**Task brief**
Look through the material below and show every line with the word "Toggle".

**Records to use**
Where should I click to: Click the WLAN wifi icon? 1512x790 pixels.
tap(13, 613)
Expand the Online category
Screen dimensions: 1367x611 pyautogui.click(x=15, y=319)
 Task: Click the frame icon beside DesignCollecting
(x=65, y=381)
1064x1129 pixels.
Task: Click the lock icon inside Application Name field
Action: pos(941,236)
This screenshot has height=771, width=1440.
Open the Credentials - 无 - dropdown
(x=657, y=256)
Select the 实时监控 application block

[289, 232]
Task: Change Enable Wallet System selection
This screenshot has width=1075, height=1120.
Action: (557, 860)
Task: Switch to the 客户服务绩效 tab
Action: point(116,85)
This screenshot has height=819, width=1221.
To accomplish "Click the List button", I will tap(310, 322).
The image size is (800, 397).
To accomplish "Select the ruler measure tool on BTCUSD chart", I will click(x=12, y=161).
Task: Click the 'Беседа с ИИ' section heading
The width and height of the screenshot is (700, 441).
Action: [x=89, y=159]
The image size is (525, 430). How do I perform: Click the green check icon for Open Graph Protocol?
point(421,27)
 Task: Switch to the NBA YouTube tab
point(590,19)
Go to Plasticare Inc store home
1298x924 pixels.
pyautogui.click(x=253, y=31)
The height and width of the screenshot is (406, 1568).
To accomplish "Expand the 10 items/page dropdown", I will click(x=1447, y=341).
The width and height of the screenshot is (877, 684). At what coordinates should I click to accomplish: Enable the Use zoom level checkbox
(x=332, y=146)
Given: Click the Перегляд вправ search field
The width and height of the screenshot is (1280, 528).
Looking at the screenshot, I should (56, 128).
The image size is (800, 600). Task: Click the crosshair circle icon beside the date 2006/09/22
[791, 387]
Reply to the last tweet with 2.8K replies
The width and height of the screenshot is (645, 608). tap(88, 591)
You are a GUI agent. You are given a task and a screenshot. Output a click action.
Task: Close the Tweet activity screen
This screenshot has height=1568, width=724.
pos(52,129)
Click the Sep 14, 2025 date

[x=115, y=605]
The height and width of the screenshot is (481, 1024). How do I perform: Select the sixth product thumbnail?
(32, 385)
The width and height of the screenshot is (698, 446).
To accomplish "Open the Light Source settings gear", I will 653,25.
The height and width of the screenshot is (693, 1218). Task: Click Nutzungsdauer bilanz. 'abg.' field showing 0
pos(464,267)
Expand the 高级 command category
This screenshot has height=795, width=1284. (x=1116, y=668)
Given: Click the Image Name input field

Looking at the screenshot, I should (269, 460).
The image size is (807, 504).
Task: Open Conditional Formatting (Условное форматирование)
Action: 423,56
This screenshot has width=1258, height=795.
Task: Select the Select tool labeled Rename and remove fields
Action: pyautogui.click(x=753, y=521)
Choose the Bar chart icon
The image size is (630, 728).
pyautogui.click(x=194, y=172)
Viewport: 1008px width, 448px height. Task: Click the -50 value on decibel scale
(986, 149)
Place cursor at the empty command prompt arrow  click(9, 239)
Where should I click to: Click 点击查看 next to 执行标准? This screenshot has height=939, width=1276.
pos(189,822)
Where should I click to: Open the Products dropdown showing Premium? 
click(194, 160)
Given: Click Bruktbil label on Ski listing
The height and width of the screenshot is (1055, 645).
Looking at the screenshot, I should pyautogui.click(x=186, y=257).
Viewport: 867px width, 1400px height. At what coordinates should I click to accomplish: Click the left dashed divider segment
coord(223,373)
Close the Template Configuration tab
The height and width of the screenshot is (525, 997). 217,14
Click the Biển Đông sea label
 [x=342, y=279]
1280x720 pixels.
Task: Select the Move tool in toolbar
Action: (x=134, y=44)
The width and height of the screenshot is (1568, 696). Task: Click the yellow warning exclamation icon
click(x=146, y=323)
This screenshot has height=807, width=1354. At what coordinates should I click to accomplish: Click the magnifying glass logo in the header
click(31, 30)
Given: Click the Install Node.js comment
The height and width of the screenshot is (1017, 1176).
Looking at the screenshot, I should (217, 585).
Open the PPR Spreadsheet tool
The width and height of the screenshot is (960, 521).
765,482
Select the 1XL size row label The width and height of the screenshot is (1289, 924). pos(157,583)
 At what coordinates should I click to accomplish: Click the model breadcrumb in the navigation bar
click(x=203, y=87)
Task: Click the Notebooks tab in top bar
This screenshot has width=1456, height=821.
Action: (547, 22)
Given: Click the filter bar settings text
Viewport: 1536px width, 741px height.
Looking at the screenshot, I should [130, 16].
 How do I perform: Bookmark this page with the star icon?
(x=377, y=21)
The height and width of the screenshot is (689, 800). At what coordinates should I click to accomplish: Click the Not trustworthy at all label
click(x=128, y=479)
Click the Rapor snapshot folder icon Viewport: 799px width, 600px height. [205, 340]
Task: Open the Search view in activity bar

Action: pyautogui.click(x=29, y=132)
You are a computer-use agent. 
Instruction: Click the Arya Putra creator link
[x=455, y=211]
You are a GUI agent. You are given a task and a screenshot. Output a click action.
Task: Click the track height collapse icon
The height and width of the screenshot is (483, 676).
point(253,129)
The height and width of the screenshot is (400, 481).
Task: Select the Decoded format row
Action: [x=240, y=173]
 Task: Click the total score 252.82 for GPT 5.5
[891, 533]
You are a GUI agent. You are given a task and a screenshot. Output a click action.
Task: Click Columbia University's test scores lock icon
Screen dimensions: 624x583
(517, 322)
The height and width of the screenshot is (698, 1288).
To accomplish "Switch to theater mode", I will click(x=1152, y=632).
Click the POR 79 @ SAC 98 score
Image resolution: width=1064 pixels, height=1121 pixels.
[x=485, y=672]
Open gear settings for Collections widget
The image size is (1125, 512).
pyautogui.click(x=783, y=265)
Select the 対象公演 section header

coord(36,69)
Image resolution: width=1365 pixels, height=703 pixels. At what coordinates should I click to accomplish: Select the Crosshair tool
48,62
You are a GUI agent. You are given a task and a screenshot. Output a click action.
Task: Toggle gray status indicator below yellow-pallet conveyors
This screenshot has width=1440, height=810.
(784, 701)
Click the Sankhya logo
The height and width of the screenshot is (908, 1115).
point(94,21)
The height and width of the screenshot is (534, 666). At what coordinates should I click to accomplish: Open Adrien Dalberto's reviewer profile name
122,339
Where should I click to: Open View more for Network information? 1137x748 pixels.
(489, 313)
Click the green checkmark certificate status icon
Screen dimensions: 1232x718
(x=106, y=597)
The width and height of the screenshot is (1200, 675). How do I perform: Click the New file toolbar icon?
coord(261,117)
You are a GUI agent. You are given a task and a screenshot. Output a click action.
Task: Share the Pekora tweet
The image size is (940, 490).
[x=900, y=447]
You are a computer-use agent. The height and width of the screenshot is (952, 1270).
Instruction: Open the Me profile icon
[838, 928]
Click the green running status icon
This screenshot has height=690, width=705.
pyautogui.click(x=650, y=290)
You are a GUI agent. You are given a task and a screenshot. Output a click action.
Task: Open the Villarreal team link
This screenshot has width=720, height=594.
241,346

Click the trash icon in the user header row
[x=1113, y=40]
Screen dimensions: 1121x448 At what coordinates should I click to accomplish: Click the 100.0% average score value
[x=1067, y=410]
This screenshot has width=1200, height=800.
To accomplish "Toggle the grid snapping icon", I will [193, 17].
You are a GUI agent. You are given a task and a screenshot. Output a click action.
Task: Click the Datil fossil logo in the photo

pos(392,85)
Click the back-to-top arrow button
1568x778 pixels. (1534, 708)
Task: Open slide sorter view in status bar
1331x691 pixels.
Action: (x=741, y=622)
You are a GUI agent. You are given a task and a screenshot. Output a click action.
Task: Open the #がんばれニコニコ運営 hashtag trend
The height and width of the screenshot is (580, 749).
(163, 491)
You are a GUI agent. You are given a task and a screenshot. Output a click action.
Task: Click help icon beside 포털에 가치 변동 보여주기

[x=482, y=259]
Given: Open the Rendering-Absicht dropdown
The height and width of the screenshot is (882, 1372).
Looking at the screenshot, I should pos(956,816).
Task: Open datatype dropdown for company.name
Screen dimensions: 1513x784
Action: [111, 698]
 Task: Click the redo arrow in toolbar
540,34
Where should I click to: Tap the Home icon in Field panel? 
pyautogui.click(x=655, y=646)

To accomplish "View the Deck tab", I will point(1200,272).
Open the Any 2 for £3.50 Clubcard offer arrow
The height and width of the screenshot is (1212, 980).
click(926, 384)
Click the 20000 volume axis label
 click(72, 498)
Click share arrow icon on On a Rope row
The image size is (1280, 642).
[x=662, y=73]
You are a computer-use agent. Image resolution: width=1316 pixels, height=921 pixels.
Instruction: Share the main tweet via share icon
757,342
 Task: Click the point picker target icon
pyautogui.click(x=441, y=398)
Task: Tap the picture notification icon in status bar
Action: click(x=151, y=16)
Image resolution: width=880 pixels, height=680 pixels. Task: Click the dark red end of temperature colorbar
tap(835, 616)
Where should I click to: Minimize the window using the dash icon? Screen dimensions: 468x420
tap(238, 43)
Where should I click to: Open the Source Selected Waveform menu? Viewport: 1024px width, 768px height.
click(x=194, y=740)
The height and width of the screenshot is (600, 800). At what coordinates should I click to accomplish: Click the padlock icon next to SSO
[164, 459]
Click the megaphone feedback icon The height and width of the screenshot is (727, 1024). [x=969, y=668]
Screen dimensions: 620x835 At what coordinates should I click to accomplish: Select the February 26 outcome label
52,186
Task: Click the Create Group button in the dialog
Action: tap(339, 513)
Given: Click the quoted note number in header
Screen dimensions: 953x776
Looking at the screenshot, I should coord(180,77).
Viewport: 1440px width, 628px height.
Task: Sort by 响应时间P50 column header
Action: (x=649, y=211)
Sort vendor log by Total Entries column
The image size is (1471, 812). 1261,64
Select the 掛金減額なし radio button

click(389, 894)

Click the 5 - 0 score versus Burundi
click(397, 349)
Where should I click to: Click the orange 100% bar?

**Solution for this exercise**
Task: Toggle gray status indicator below yellow-pallet conveyors
To accomplish "Toggle the grid snapping icon", I will [193, 17].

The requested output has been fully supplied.